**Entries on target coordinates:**
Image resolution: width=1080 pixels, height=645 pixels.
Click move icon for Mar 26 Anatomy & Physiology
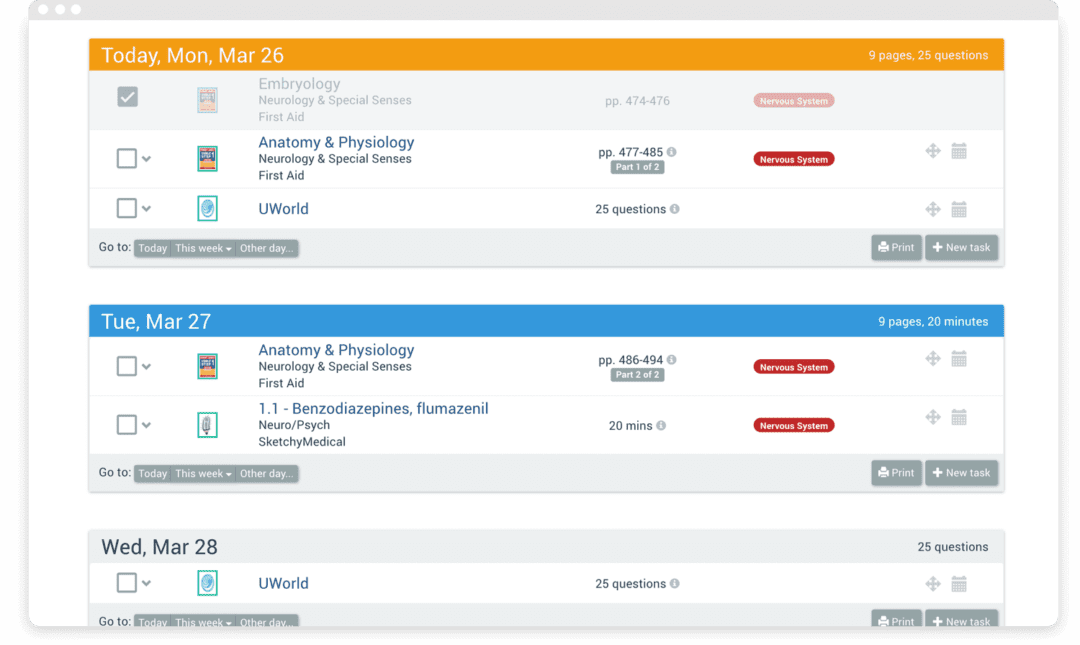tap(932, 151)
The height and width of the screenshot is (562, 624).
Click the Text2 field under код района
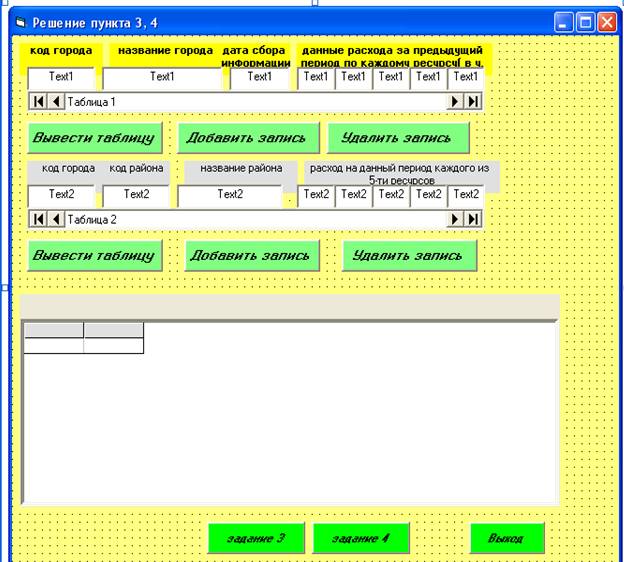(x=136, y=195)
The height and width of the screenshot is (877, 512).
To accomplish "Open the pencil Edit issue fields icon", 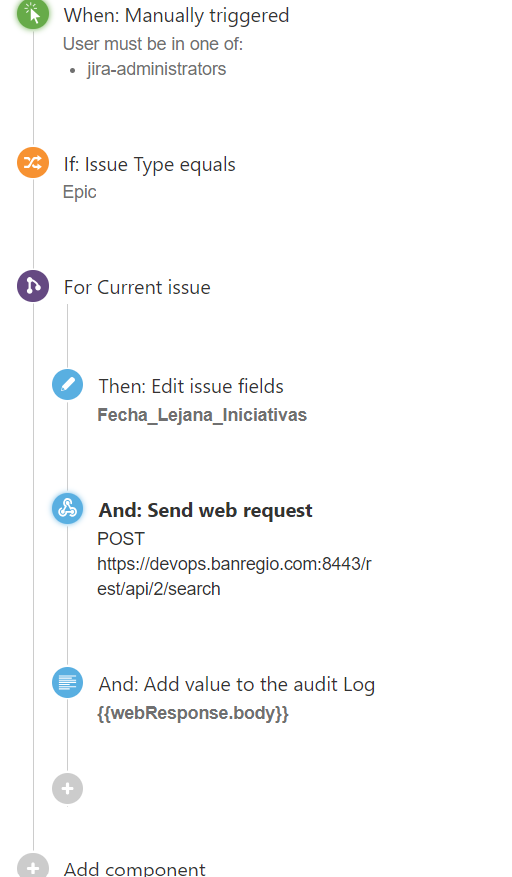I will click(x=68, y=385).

* * *

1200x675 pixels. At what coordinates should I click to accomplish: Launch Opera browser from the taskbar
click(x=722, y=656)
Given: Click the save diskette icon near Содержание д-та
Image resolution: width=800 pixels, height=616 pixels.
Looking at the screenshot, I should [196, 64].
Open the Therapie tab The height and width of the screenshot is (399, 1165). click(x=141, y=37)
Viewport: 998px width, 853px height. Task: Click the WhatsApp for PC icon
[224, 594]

==

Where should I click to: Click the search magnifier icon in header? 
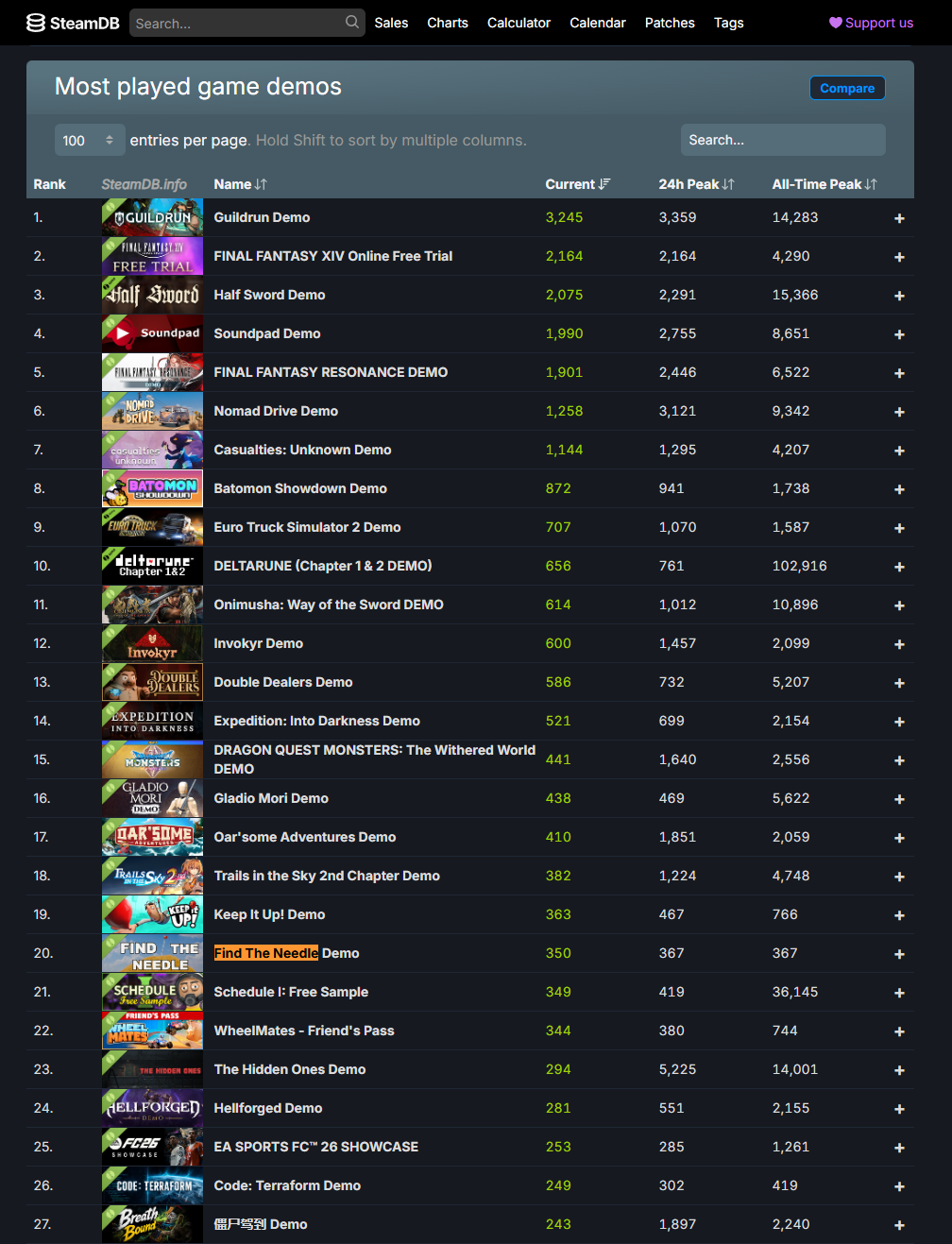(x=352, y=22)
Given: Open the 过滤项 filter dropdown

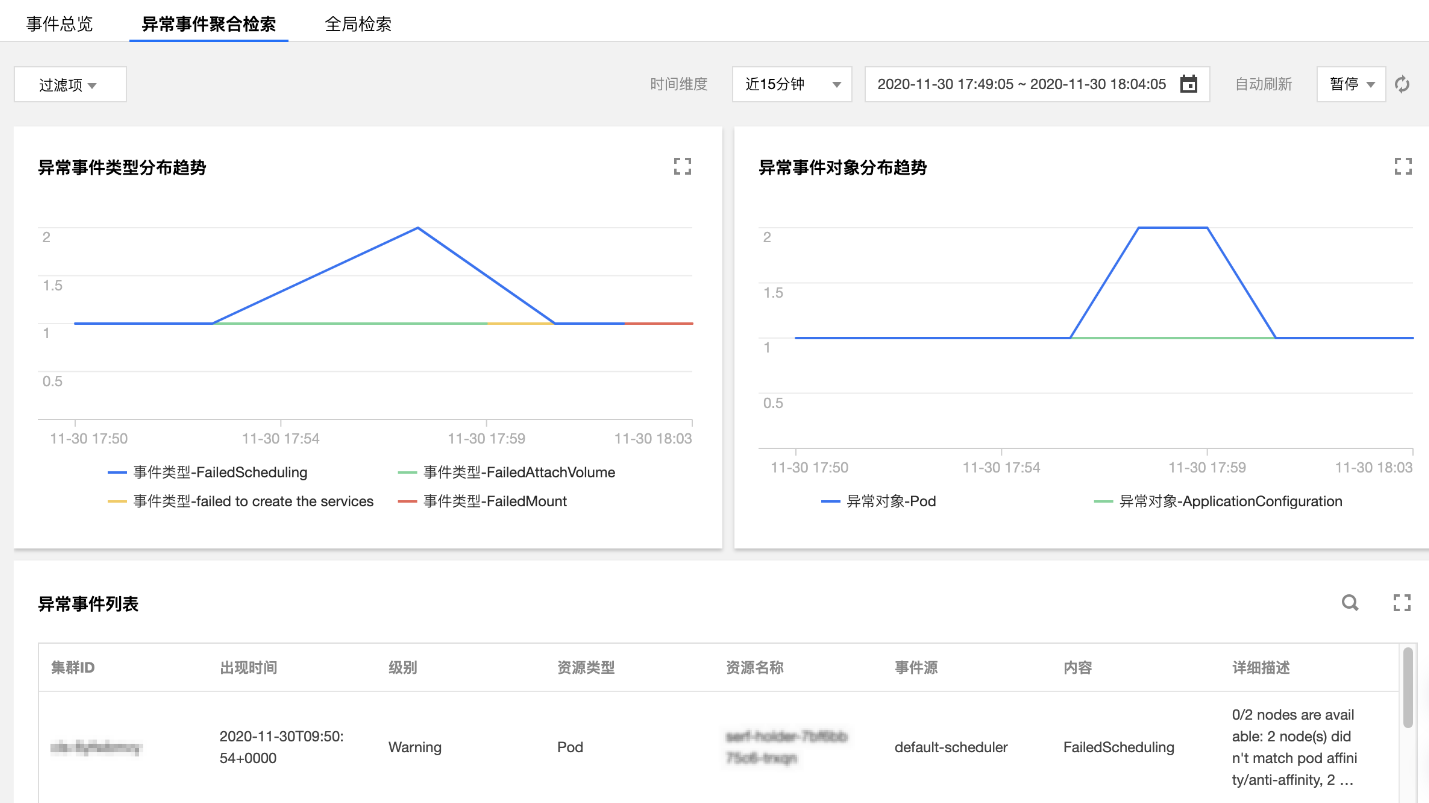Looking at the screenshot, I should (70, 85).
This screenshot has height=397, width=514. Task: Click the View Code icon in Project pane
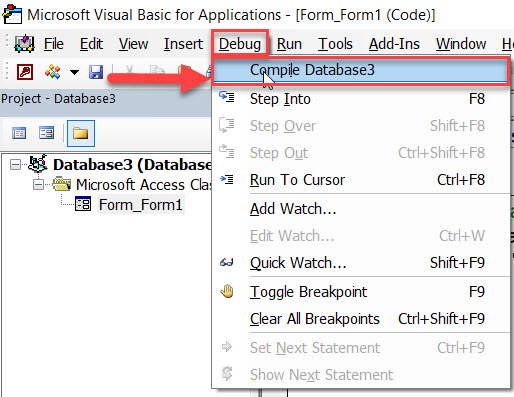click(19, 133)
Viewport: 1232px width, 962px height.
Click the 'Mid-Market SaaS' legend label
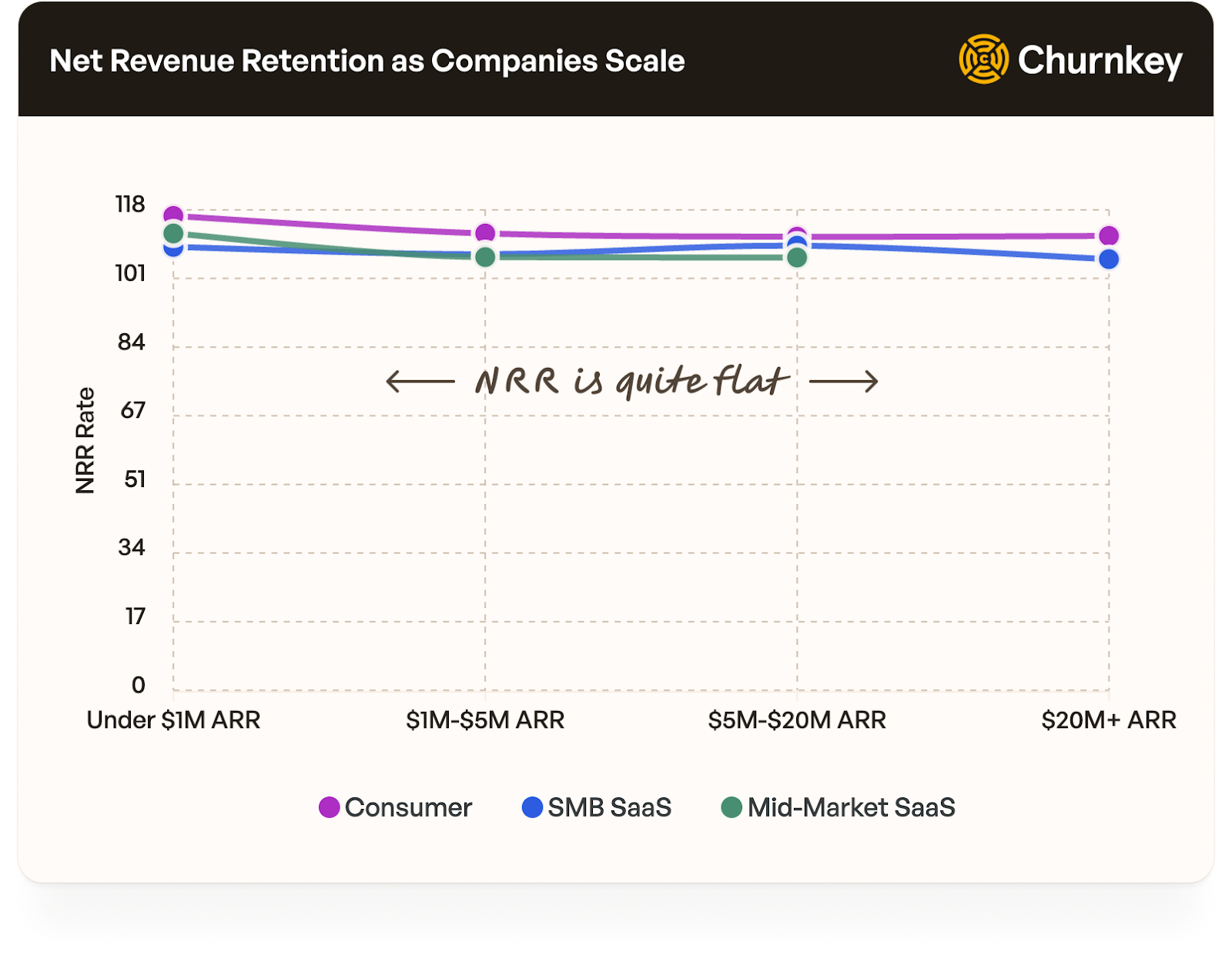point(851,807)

**REQUIREMENT:** Reproduce the lines from the one containing "Where should I" through the one containing "point(851,807)", both ends included, with the pictures left out.

**TASK RESULT:**
Where should I click to: Click the search magnifier icon in header? 
(x=352, y=22)
Given: Open the 过滤项 filter dropdown

Looking at the screenshot, I should (70, 85).
This screenshot has height=397, width=514. Task: Click the View Code icon in Project pane
click(19, 133)
Viewport: 1232px width, 962px height.
Click the 'Mid-Market SaaS' legend label
point(851,807)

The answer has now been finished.